Finding Polaris: use the two stars at the end of the Big Dipper’s cup, draw a straight line away from the cup, and the first bright star you encounter is Polaris.
Polaris is part of Ursa Minor (Little Dipper) and is the brightest star in that faint constellation; Polaris is the tip of the Little Dipper’s tail.
The Big Dipper is an asterism (a recognizable pattern within a larger constellation, Ursa Major).
Concept: as the Earth rotates, the sky appears to rotate around the North Celestial Pole; star trails illustrate this rotation.
Altitude of Polaris equals the observer’s latitude: $Alt_{Polaris} \approx \lambda\; (\text{in the Northern Hemisphere})$ .

Axial precession: the Earth's rotation axis slowly traces a circle with a period of about $2.6\times 10^{4}$ years (roughly 26,000 years).
Due to precession, the North Celestial Pole points toward different stars over millennia; Polaris is not always the North Star.
Precession also shifts the orientation of the celestial equator relative to the ecliptic; this causes the observed zodiac signs to drift relative to the constellations over long timescales.
The motion also explains why “astrological signs” do not align with where the Sun is today on star charts, and why people’s sun signs would shift if you go back/forward thousands of years.
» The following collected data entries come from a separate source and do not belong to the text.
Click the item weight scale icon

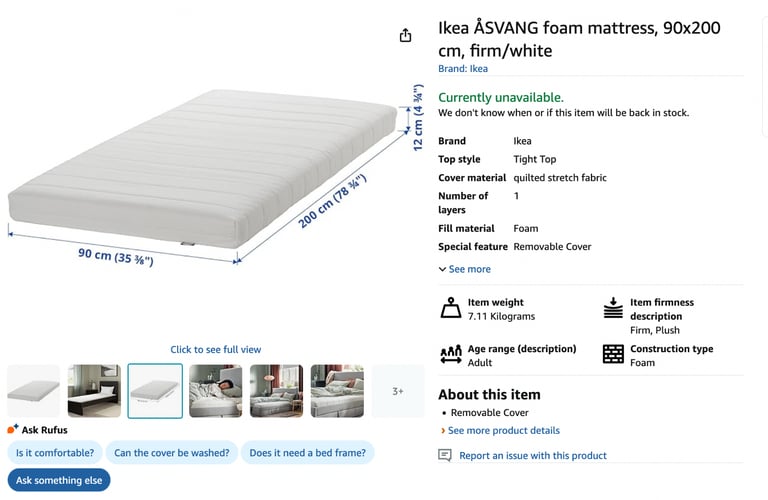click(450, 308)
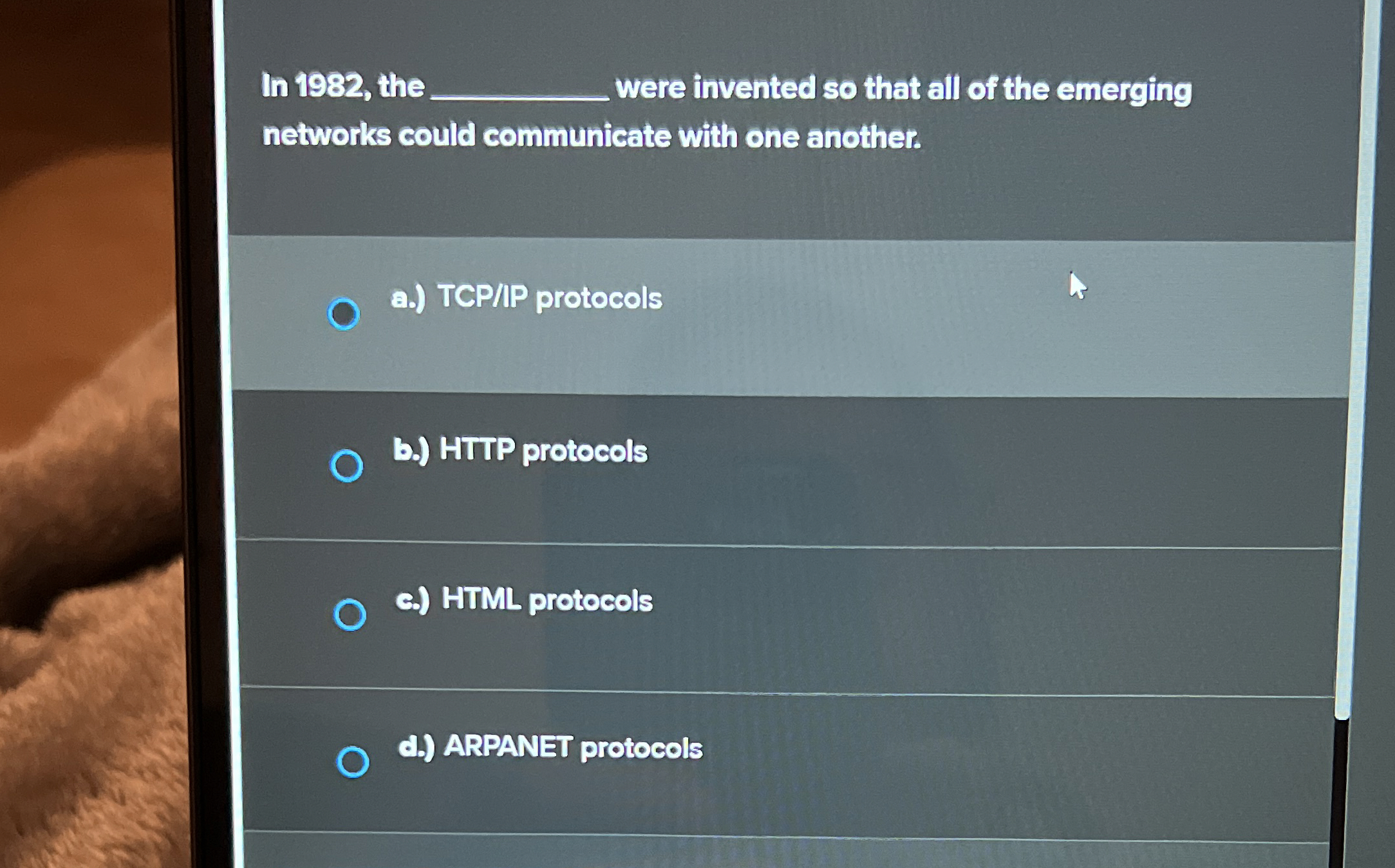Click the dark scrollbar track below the thumb
Viewport: 1395px width, 868px height.
1338,794
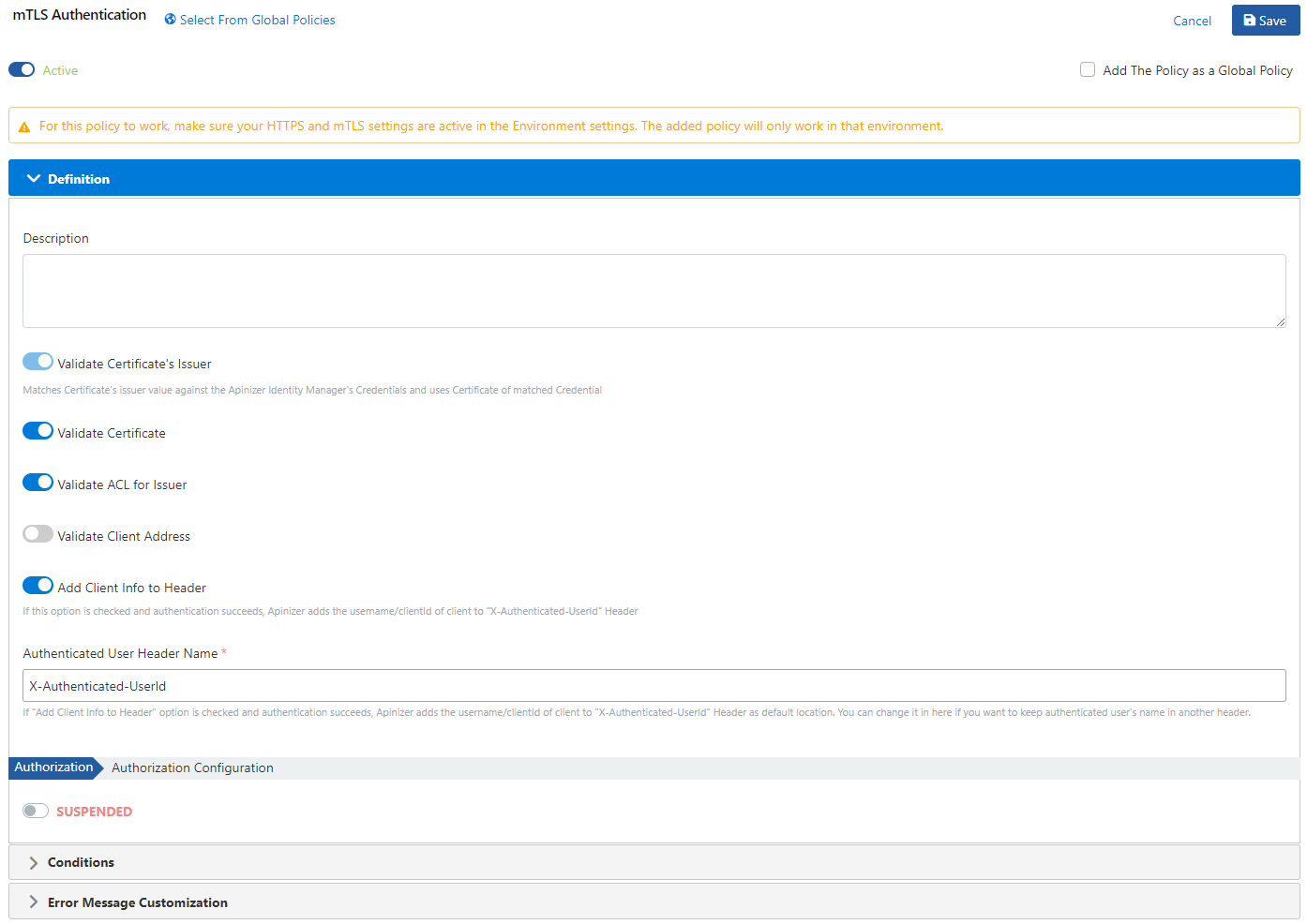1307x924 pixels.
Task: Turn off the Validate Certificate toggle
Action: (38, 430)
Astrology is a pseudoscience; it uses stars and the Sun’s position to assign horoscopes but does not reflect modern astronomical understanding.
In astronomy, we use accurate celestial coordinates (RA/Dec) and account for precession, proper motion, and the tilt of the ecliptic.

Altitude vs azimuth: Alt is vertical angle from horizon; Az is horizontal angle from due north clockwise.
Latitude ➜ celestial equator altitude on the meridian: $Alt_{CE} = 90^{\circ} - \lambda$ .
Polaris altitude ≈ your latitude; Polaris azimuth ≈ 0° (north).
The Sun’s path: the ecliptic, tilted by $\varepsilon = 23.5^{\circ}$ ; equinoxes at RA = 0h (vernal) and RA = 12h (autumnal, roughly; dates given on charts).
Sidereal day: $23\,\text{h}\,56\,\text{m}$ ; solar day is 24h; stars rise about $4\text{ minutes}$ earlier each day.
Precession: one full cycle ≈ $2.6\times 10^{4}$ years; North Star changes over millennia.
Always cross-check your birthday position on the ecliptic when reading star charts to see which constellation the Sun would be in on that date.